◆ **Document source**
J'ai grandi avec mes frères et sœurs
dans la ferme de notre arrière-grand-père
en Californie.
C'était le décor de notre famille
et de notre foyer.
Quand il devint clair
que personne dans notre génération
ne voulait assumer
le lourd fardeau de l'élevage,
le ranch a été vendu à un voisin.
Le point d'ancrage de nos vies a été coupé
et nous nous sommes sentis perdus
en l'absence de ces terres.
Pour la première fois, j'ai compris
que quelque chose de précieux
se comprend mieux
non par sa présence,
mais par son absence.
Il était alors impossible de savoir
à quel point l'absence
de ces choses que nous aimons
aurait une conséquence
plus tard dans mon avenir.
J'ai travaillé pendant 23 ans
avec Yvon Chouinard.
J'ai commencé avec lui
quand il concevait et fabriquait
du matériel technique d'escalade
dans un hangar en ferraille
près de la voie ferrée à Ventura.
Quand Yvon s'est lancé dans la création
de vêtements pour grimpeurs
et a appelé cette entreprise Patagonia,
je suis devenue l'une
des six premiers employés,
puis j'ai été nommée PDG
et j'ai contribué à fonder une entreprise
où créer les meilleurs produits
et faire le bien dans le monde
étaient plus qu'un simple slogan.
Doug Tompkins, qui allait devenir
mon mari des années plus tard,
était un vieil ami d'Yvon,
son compagnon d'escalade
et également un entrepreneur.
Il a cofondé The North Face
et l'entreprise Esprit.
Ces trois entreprises
ont été créées par des personnes
qui avaient grandi dans les années 60,
marquées par les mouvements féministes,
pacifistes et des droits civils.
Ces valeurs ont été adoptées
dans ces années-là
et sont portées depuis
par les valeurs de ces entreprises.
À la fin des années 80,
Doug a choisi de quitter totalement
le monde de l'entreprise
et de consacrer le dernier tiers de sa vie
à ce qu'il appelait :
« payer son loyer
pour vivre sur notre planète ».
Presque au même moment,
quand j'ai eu 40 ans,
j'étais prête à faire quelque chose
de complètement nouveau dans ma vie.
Le lendemain de mon départ à la retraite
de la société Patagonia,
j'ai parcouru 9 700 km en avion
jusqu'en Patagonie, l'endroit,
et j'ai rejoint Doug au lancement
de son premier projet de préservation
de ce tiers de sa vie.
Nous étions là, des réfugiés
du monde des affaires,
terrés dans une cabane
sur la côte au sud du Chili,
entourés par la forêt vierge primaire
où les cyprès peuvent vivre
pendant des milliers d'années.

◆ **Défis**
1 > Citez toutes les entreprises nommées dans le document source.
2 > Rédigez la suite du document source en reprenant juste après sa dernière phrase.

◆ **Enregistrements fournis**
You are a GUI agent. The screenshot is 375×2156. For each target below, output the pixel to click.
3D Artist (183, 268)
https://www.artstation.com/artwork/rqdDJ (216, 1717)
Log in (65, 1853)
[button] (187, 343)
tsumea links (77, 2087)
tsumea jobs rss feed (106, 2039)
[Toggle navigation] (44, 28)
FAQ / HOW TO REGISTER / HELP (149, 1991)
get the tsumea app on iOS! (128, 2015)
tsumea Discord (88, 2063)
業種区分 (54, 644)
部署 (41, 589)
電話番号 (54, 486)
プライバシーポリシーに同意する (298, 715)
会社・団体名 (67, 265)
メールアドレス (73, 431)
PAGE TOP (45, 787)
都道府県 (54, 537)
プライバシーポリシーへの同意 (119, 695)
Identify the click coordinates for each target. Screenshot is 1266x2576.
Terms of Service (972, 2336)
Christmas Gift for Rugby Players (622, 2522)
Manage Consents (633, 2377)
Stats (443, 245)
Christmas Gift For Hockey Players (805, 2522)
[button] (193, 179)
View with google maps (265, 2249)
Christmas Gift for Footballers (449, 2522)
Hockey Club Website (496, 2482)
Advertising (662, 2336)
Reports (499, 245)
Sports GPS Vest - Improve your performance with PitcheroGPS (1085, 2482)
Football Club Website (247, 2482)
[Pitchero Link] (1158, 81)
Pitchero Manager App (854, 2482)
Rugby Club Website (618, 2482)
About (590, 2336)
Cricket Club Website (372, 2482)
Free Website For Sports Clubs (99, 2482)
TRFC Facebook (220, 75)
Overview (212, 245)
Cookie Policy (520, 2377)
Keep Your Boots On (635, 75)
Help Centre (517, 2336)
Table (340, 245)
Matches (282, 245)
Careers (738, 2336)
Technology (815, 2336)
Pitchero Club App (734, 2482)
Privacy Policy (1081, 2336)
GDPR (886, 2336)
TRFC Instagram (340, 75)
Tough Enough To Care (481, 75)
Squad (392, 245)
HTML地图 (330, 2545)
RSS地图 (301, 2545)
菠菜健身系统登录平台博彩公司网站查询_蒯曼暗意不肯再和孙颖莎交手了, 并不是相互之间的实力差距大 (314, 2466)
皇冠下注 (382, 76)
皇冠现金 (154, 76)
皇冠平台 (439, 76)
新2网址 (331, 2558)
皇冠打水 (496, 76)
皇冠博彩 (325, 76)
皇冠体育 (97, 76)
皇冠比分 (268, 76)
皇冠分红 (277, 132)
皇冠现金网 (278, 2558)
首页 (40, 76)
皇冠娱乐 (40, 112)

◆ **Réponses par tâche**
1 > Patagonia, The North Face et Esprit.

2 >
Nous étions au milieu
d'une grande région sauvage
qui forme l'une des deux seules brèches
dans l'autoroute panaméricaine,
reliant Fairbanks, en Alaska, au Cap Horn.
Un changement radical
dans notre vie quotidienne
s'est produit quand
nous avons commencé à reconnaître
que la beauté et la diversité
étaient détruites
un peu partout.
Les derniers endroits sauvages
protégés sur Terre
étaient encore sauvages
principalement parce que
les premières lignes du développement
n'y étaient pas encore arrivées.
Doug et moi étions dans l'une des régions
les plus reculées du monde,
et pourtant,
aux abords du parc de Pumalín,
notre premier projet de préservation,
l'aquaculture industrielle se développait
comme une tumeur maligne.
Très vite, d'autres menaces
sont apparues en Patagonie.
Des mines d'or, des projets de barrages
sur des rivières vierges
et d'autres problèmes naissants.
La vibration de la croissance
économique mondiale
s'est fait entendre dans les latitudes
les plus élevées du Cône Sud.
Je sais que le progrès est généralement
considéré en termes très positifs,
comme une sorte d'évolution
porteuse d'espoir.
Mais de notre point de vue,
nous avons observé le côté sombre
de la croissance industrielle.
Quand les visions industrielles du monde
sont appliquées aux systèmes naturels
qui soutiennent toute la vie,
nous commençons à traiter la Terre
comme une usine qui produit tout
ce dont nous pensons avoir besoin.
Comme nous en sommes tous
douloureusement conscients,
les conséquences de cette vision du monde
sont destructrices pour l'humanité,
pour nos écosystèmes climatiques
et pour la biodiversité.
Doug a appelé cela le prix du progrès.
Nous avons vu les choses ainsi,
et nous voulions
faire partie de la résistance,
en nous opposant à toutes ces évolutions.
L'idée d'acheter des terrains privés
et d'en faire ensuite don
pour créer des parcs nationaux
n'est pas vraiment nouvelle.
Tous ceux qui ont profité des paysages
du parc national de Teton dans le Wyoming
ou ont campé dans le parc national
d'Acadie dans le Maine
ont déjà bénéficié de cette grande idée.
Grâce à notre fondation familiale,
nous avons commencé à acheter des habitats
pour la faune au Chili et en Argentine.
Défenseurs d'une écologie
de la conservation,
nous voulions de grands espaces
sauvages et connectés.
Des zones vierges, dans certains cas,
et d'autres qui auraient besoin
de temps pour guérir,
qui avaient besoin d'être remises en état.
Finalement, nous avons acheté
plus de 800 000 hectares
auprès de vendeurs volontaires.
Nous les avons assemblés
en des zones protégées privées,
tout en créant l'infrastructure du parc,
les campements et les sentiers
pour une utilisation future
par le grand public.
Tous étaient les bienvenus.
Notre objectif était de donner ces terres
sous la forme de nouveaux parcs nationaux.
On pourrait appeler ça
une sorte de jujitsu capitaliste.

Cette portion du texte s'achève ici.